Di sisi lain, Aidan merasakan getaran aneh dalam hatinya.
Dia mendengar kabar itu dari Sheilla, dan meskipun berusaha untuk tidak memperlihatkan
emosinya, kepedihan itu menghujam kuat. Ia tahu betul betapa pentingnya
keluarga bagi Sheilla, dan ia tidak ingin menjadi penghalang dalam hidupnya.
Namun, melihat bagaimana orang tua Sheilla memaksakan keinginan mereka membuat
hatinya hancur.
Pada hari pertemuan, Sheilla berdiri di depan cermin,
mencoba menenangkan dirinya. Ia memilih gaun sederhana, tetapi yang terasa
paling nyaman. Setiap kali ia melihat refleksinya, bayangan Aidan melintas di
pikirannya. "Apa yang akan terjadi padaku?" tanyanya pada diri
sendiri. "Apakah aku akan bisa menyampaikan perasaanku tanpa hancur?"
Di ruang tamu, calon suami itu tiba.
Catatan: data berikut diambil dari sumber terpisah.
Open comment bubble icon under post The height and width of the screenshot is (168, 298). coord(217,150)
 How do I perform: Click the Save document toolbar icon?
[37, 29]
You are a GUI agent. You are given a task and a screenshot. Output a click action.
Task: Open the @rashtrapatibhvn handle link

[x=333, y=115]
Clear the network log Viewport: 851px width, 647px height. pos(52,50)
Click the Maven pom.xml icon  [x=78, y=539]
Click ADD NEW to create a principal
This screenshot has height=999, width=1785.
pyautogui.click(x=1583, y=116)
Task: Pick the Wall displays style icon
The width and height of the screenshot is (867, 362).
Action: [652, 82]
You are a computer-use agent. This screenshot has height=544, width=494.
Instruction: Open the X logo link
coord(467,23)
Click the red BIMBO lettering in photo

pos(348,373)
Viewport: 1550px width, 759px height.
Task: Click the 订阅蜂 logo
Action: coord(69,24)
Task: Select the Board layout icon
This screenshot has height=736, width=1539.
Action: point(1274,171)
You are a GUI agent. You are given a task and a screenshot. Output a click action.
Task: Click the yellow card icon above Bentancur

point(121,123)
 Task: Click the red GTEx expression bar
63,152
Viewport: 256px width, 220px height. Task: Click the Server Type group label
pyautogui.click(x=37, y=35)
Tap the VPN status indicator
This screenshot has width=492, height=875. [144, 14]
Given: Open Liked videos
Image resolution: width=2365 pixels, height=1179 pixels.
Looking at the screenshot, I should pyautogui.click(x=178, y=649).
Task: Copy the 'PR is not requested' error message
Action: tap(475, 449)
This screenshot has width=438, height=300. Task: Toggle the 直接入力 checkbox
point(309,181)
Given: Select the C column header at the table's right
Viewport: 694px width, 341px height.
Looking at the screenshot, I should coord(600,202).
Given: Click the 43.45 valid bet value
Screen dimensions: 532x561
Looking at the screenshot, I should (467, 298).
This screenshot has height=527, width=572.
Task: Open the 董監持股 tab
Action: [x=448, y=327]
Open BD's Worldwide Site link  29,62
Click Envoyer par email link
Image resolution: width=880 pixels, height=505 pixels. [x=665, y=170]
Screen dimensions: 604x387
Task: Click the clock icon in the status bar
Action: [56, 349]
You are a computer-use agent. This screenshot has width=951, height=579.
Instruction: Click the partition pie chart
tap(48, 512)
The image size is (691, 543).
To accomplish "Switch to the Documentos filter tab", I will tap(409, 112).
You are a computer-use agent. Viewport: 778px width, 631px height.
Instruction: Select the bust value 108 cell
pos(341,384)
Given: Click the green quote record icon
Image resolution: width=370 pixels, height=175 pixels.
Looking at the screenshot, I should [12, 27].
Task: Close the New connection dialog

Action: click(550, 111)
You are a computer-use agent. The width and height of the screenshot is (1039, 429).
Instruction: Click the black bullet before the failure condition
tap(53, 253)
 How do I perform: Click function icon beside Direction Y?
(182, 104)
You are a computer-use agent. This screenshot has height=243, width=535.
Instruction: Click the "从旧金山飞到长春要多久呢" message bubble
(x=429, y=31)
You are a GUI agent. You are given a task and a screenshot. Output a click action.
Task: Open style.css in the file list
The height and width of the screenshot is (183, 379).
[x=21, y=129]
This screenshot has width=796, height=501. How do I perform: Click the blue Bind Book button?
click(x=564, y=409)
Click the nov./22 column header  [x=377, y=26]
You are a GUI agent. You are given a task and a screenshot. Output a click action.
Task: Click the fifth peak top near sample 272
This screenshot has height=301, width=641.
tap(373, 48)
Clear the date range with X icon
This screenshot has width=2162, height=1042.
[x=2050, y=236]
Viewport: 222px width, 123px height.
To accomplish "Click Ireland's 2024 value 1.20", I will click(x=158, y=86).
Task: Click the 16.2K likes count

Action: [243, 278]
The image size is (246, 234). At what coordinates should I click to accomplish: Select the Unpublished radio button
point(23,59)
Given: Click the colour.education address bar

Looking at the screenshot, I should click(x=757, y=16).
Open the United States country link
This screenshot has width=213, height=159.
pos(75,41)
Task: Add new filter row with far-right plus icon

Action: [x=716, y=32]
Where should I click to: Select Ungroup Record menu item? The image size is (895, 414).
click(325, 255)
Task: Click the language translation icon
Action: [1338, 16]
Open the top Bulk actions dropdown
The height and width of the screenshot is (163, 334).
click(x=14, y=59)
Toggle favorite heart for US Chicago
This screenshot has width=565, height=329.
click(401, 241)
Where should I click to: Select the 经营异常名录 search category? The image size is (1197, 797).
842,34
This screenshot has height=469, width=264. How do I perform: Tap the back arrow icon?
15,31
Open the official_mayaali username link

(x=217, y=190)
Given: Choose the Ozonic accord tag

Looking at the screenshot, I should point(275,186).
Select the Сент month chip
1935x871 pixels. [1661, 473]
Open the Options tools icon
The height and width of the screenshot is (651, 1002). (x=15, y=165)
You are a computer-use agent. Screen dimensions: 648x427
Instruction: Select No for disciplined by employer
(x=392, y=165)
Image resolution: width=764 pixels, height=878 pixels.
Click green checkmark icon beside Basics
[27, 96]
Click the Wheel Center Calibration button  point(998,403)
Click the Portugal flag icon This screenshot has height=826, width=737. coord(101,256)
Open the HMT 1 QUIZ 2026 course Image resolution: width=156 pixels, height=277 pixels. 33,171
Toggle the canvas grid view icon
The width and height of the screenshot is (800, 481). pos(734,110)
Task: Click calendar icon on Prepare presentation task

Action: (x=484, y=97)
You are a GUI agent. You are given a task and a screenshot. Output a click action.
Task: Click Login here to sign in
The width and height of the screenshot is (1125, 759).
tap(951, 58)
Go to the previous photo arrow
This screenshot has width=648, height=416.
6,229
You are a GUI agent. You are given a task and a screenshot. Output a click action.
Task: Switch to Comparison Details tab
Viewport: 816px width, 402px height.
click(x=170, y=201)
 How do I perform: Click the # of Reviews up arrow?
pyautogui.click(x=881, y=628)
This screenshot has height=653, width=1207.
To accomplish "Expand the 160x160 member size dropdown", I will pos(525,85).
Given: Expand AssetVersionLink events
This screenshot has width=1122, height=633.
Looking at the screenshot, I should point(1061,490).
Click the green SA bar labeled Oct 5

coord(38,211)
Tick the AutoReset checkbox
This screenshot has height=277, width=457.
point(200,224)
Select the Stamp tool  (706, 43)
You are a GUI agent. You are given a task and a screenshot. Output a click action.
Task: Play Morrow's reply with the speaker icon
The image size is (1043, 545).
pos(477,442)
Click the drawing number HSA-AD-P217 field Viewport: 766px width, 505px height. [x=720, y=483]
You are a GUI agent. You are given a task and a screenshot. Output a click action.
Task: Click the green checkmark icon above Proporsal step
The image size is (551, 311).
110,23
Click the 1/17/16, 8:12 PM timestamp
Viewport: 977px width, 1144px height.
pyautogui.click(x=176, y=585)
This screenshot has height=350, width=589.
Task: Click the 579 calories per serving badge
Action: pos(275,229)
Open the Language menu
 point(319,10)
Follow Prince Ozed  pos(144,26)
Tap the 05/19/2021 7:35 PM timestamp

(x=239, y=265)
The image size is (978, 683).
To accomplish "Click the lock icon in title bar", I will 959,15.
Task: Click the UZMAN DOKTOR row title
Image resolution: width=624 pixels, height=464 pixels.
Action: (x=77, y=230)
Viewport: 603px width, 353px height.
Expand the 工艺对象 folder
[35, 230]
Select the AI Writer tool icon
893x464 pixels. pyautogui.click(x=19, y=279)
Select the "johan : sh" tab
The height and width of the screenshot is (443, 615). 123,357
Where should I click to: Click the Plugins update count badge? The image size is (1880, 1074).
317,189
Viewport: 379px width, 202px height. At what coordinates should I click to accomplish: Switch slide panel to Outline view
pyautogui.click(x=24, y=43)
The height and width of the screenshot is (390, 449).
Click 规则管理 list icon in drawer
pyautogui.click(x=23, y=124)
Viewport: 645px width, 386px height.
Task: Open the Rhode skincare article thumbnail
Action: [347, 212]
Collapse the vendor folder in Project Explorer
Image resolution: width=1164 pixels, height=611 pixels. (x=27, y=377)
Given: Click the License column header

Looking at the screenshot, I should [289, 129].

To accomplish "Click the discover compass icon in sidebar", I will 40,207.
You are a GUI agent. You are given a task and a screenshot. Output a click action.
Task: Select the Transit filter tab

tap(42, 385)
Namanya Rian, seorang
pemuda yang tampak sempurna dalam pandangan orang tua Sheilla. Dia memiliki
segalanya—latar belakang yang baik, pendidikan yang tinggi, dan pekerjaan yang
menjanjikan. Sheilla tidak bisa menahan diri untuk tidak merasa tertekan saat
mereka berkenalan.
"Senang bertemu denganmu, Sheilla," ucap Rian
dengan senyuman percaya diri. "Aku sudah mendengar banyak tentangmu."
Sheilla hanya bisa tersenyum kembali, tetapi hatinya kosong.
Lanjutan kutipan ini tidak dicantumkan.